香港からは高速海上バスで中国入りした。まず降りた運河の街で驚いた。ちょっと裏通りに入ると窓ガラスやドアが無い家が建ち並び、平日だというのに上半身裸で家の前の椅子に座りボーッとしている人々。人だかりが出来ているところがあって何だろうと見ると、たぶん数少ないテレビなのだろう道路まであふれて熱心に見入っていた。放映されていたのはドラえもんだった。

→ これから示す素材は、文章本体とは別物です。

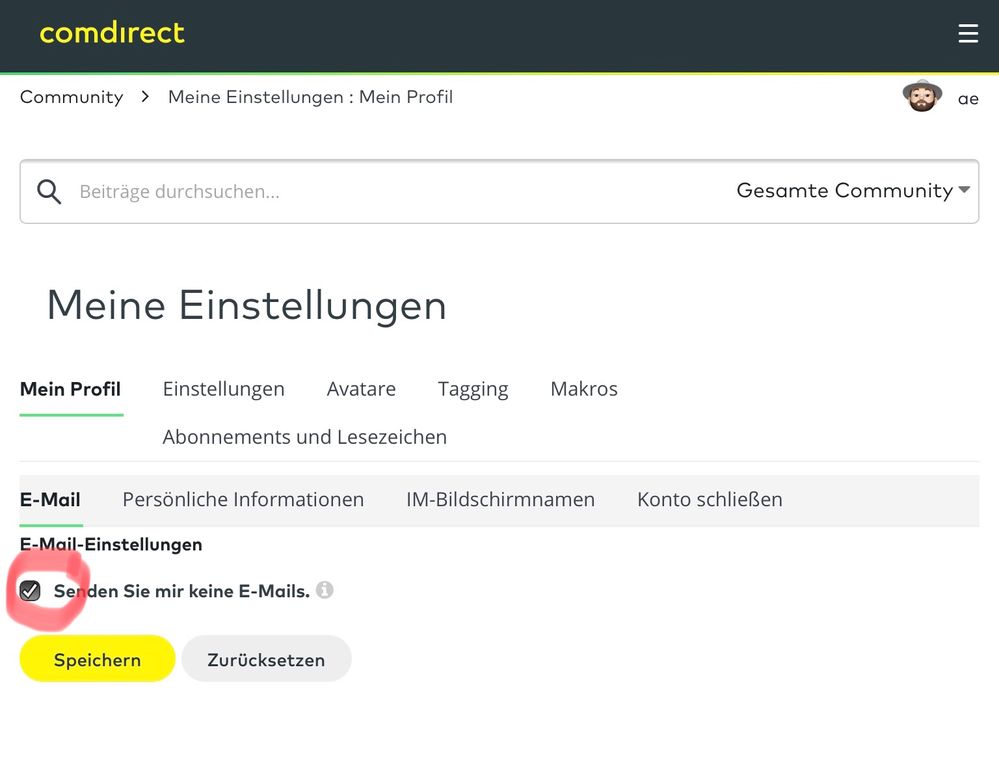The image size is (999, 777).
Task: Go to the Makros tab
Action: [584, 389]
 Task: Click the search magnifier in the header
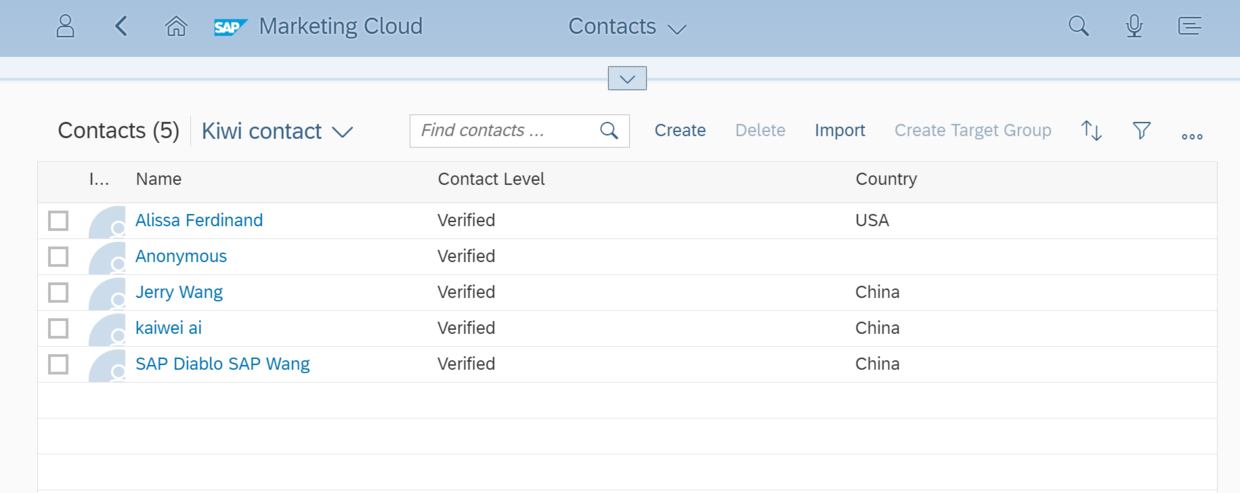(x=1078, y=27)
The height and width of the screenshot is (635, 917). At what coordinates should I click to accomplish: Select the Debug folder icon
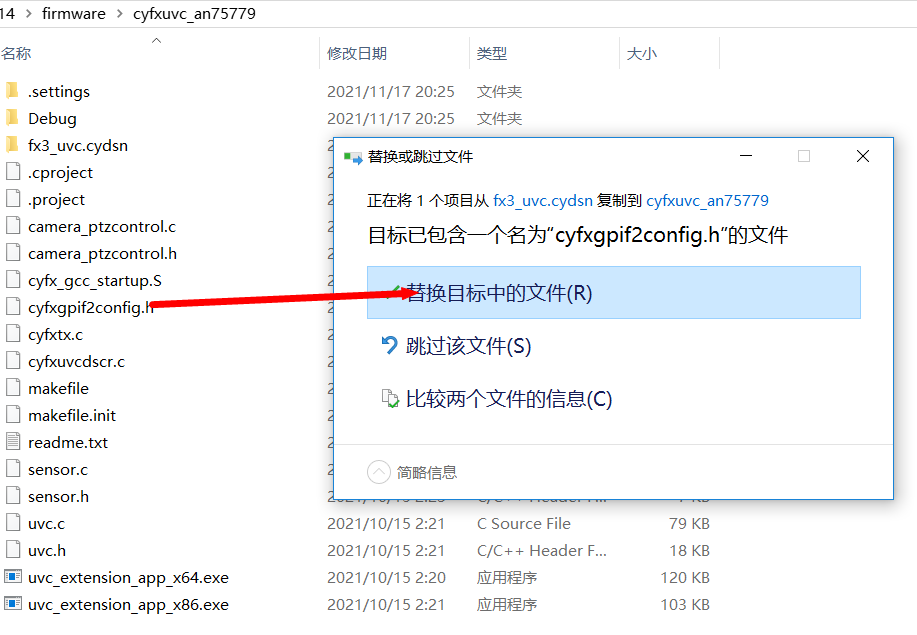coord(12,118)
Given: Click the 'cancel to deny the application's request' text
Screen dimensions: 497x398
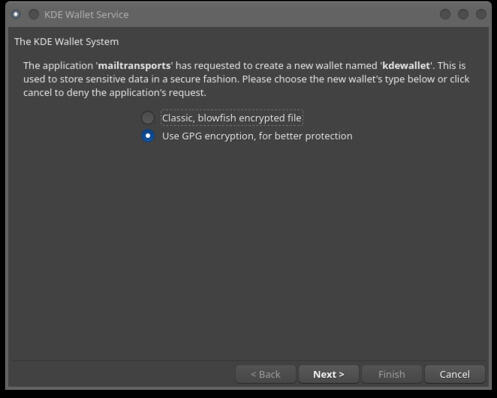Looking at the screenshot, I should click(x=115, y=93).
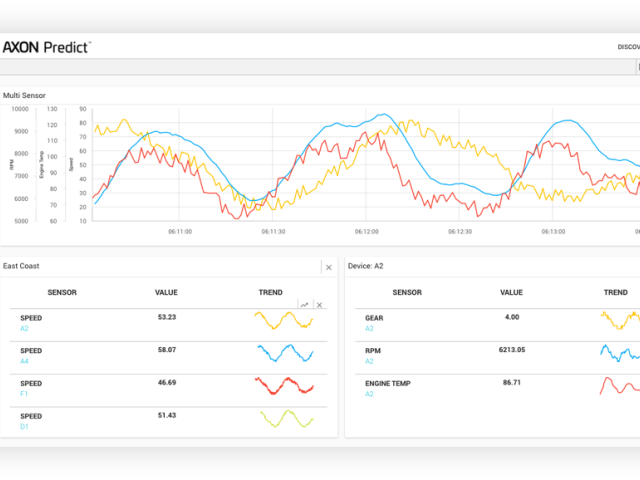This screenshot has width=640, height=480.
Task: Open the red Speed F1 trend sparkline
Action: click(x=283, y=386)
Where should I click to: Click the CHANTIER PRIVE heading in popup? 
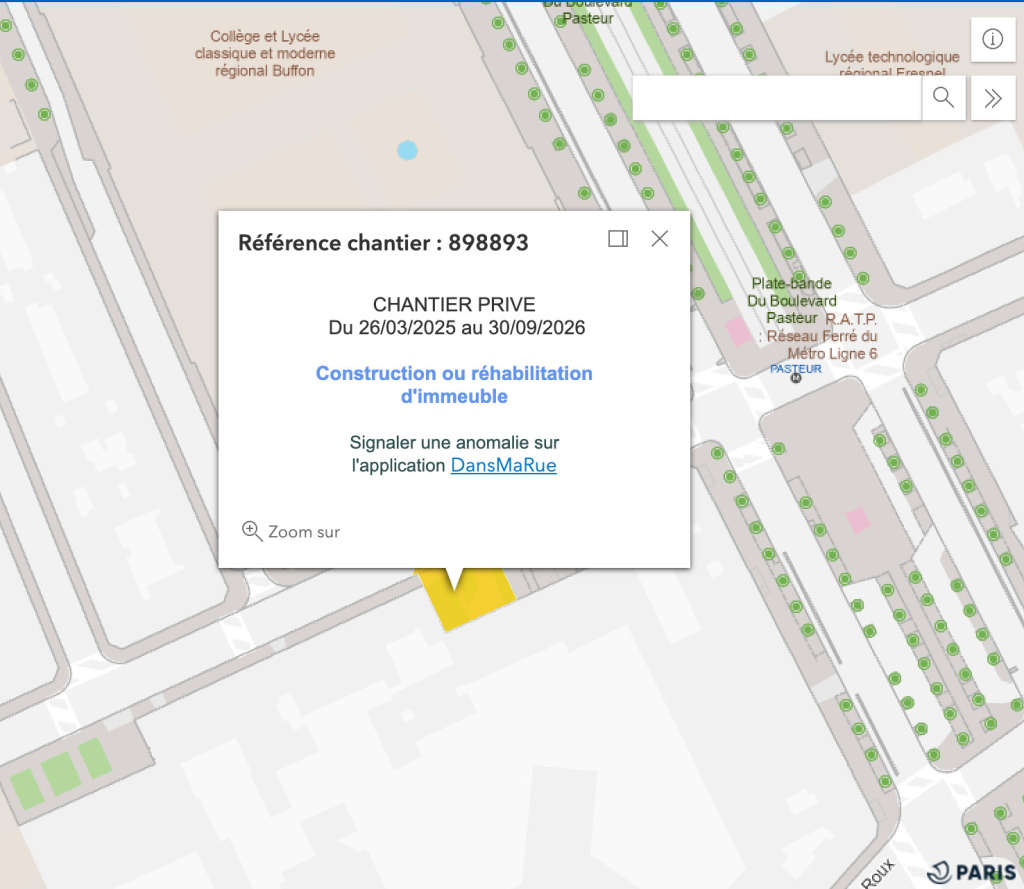point(454,305)
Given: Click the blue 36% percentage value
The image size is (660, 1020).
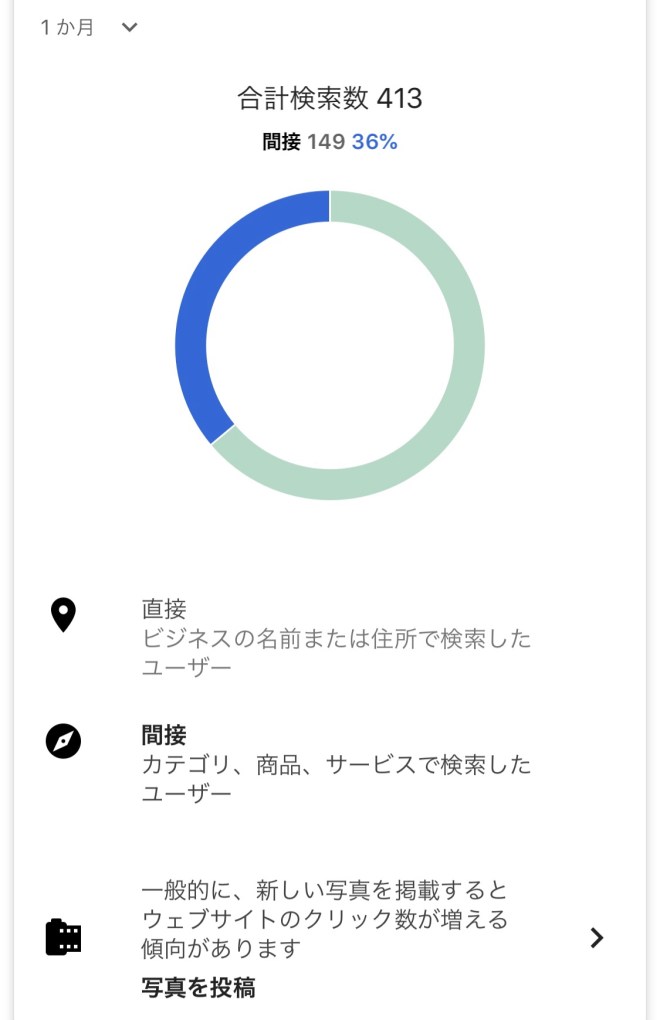Looking at the screenshot, I should tap(374, 142).
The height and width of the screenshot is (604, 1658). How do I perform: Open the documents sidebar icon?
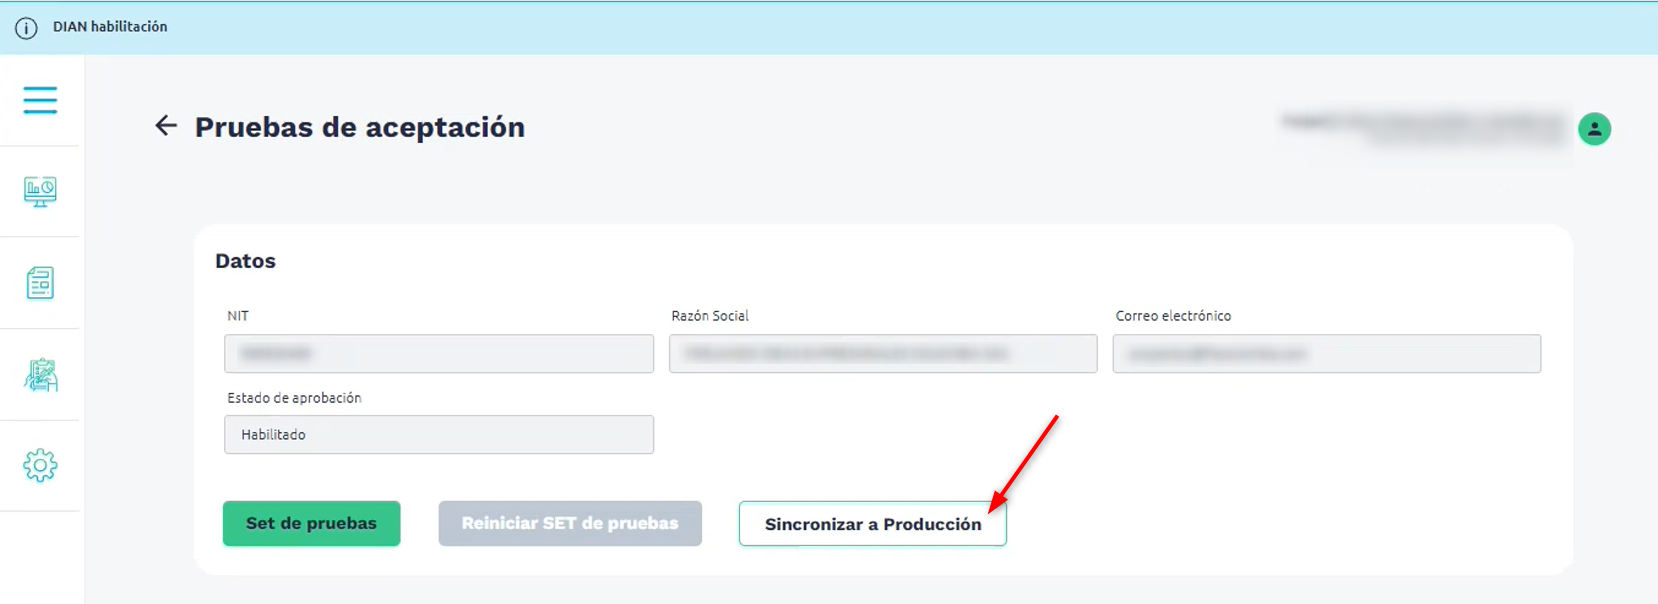tap(40, 283)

戦争で爆撃があった後の廃墟なような町並みに、途上国のスラム街を思い起こさせるような生活環境。道は砂埃が舞い、街全体がスモッグに覆われている。下水が整備されていないのか、ドブは異臭を放ちブクブクとガスを発生しているように泡立っている。まるで全学連のようにタオルで顔を半分被い平気で三人乗りでノーヘルで走り回ってるオートバイ。
その一方で、スラム街を抜けしばらく走ると、300坪はあろうかという大邸宅が高い塀を備えて立ち並ぶ。町内全体を高い塀で囲み門番付きという一画もあった。日本の高級分譲別荘地のようなそれは、大会社の役員クラスが住んでいるのだそうだ。
共産主義国家なのになぜここまで貧富の差が?と訊ねると、最低は保障されるそうだが、最高は足かせが無いそうだ。つまり成功すればどれだけでも大金持ちになれるということらしい。共産主義ねぇ・・・
現場についてまず驚いたのが、大量のミネラルウォーターがケースで何箱も運び込まれる。最近はニュースでもよく報道されているけど、中国では水道の水は飲めない。浄化してないというより『毒』がいっぱい入ってるから絶対に飲んではいけないと厳しく言われる。中国料理に生野菜が一切でないのも、どんな食べ物も必ず湯通しか油通しするのも水に問題があるからだ。
人間が飲めない水で作った中国人が食べない生野菜が、日本のスーパーで普通に売られてる現実にちょっと怖くなる。中国野菜はとにかく火を通す事だけは忘れないようにしようと思った。